If his antecedents and need to please an aristocratic audience suggest that his music is largely concertante-virtuoso, that would not be far wrong. The Fantaisie suivie de deux airs variées is flighty, singing and genially embeds native Polish dance rhythms such as the Polonaise and the Crakoviak and Mazur into its syntax. The cadential passage leading into the Mazur gives the soloist a moment in the sun. It’s piece that reveals, perhaps, more about the suave technical finesse of the composer than about his compositional talent. A rather more compelling work is Fantasie avec deux airs variées, Op.9. Its opening mines a vein of sombre distinction that isn’t found much elsewhere in his music. Indeed, things soon turn genial as the composer has fun with the two themes in contrasting faster and slower sections. There’s plenty of rococo fun to be had, and just enough virtuoso grit to get the aristos clapping.

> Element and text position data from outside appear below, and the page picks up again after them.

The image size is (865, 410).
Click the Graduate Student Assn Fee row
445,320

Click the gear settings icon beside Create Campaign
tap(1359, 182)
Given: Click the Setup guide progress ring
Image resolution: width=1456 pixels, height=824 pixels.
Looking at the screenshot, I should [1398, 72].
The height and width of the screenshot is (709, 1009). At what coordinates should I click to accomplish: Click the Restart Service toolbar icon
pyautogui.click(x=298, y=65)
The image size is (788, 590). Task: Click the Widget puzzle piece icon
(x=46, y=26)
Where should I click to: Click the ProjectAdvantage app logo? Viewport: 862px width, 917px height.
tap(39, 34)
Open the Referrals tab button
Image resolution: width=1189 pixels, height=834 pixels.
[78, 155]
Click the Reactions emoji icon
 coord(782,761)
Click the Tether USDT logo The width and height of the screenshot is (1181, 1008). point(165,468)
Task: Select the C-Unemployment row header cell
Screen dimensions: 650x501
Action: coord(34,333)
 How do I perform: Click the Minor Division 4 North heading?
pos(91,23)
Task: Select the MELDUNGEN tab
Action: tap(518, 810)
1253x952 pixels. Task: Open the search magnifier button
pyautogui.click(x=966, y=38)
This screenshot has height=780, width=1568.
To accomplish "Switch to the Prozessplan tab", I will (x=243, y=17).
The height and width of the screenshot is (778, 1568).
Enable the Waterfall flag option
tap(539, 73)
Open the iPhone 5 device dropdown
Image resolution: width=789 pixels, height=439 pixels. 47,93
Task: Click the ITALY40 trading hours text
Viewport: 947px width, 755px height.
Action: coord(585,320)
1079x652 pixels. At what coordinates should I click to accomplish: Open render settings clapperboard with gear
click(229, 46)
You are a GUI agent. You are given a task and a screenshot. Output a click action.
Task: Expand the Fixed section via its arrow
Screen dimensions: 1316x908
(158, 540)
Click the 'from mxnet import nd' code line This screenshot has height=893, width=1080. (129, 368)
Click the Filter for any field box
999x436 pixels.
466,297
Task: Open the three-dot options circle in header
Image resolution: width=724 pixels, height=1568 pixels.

The major work is the Violin Concerto, with its pert and modest orchestral accompaniment. Published in 1810, it finds the composer immersed in Viennese models and with clear stylistic parallels to the confident concerto style of the 1770s and 1780s. The two horns sound bright, the bassoons add a warming cushion and the accompanying fiddles do their best to balance against the rest of the winds. The slow movement surely puts one in mind of a Mozartian operatic moment – the Magic Flute seems to be the most obvious point of reference. Paweł Wajrak plays with wit and style, contributing his own cadenza and self-directing the modest band.
The final piece is Trois thèmes variées, Op.4 for violin and cello, a garnish of operatic variations, with the cello proving largely the droll foil to the violin’s preening virtuosity. Papageno makes an enjoyable appearance in a divertissement that wins no points for profundity but quite a few for leisurely geniality.
The performances are apt and persuasive, played on modern set-ups. This is an enjoyable disc, well annotated, nicely engineered. Nothing strenuously demanding at all.